Work order:
Select the lines below containing the word "computer".

Information supplied:
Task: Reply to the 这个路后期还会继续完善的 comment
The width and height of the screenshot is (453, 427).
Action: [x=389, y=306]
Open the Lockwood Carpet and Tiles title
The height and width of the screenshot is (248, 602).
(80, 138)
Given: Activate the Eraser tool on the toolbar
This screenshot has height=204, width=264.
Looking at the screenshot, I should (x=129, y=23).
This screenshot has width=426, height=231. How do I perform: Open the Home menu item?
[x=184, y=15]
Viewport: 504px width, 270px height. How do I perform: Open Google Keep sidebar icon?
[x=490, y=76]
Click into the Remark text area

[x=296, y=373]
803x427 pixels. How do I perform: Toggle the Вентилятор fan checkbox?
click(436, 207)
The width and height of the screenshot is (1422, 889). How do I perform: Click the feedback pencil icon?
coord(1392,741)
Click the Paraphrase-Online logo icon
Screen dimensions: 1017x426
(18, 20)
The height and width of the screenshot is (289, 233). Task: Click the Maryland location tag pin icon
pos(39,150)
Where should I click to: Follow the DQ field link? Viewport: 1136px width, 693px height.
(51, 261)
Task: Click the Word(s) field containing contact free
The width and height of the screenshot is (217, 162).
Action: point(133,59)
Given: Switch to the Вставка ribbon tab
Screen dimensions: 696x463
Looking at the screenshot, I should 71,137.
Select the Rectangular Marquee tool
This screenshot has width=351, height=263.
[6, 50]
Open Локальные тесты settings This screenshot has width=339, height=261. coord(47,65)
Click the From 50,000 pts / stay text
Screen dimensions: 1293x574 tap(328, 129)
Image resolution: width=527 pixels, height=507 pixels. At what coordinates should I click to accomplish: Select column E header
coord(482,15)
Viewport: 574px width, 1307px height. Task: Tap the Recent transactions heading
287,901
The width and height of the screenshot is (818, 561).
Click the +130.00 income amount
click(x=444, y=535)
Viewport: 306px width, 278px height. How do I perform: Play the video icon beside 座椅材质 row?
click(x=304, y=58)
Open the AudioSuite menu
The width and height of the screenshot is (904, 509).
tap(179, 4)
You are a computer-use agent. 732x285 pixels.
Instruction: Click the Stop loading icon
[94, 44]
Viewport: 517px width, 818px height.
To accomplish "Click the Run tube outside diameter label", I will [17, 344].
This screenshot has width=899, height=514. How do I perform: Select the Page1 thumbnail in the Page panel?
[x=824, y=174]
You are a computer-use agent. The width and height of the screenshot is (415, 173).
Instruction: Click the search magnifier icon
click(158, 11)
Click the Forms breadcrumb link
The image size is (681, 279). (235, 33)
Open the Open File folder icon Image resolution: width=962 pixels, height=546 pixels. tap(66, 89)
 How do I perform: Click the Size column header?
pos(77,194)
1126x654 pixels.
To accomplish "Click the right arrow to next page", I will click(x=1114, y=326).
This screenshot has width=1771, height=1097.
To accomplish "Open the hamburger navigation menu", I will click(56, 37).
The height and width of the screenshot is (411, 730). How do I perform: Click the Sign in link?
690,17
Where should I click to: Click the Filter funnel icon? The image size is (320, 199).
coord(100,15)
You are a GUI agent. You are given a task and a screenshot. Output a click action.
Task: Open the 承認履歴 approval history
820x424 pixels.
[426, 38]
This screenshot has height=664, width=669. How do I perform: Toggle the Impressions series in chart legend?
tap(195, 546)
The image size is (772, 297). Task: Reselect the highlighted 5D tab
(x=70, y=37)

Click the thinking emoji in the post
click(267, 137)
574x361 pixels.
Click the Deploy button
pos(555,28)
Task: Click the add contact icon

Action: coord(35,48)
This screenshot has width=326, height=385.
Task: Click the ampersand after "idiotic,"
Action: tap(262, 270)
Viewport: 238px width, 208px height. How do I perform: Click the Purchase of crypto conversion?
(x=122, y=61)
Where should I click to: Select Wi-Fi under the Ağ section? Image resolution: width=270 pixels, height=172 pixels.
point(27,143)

Solution:
You are a computer-use agent. 732x285 pixels.
You are a computer-use agent. The width and height of the screenshot is (415, 173).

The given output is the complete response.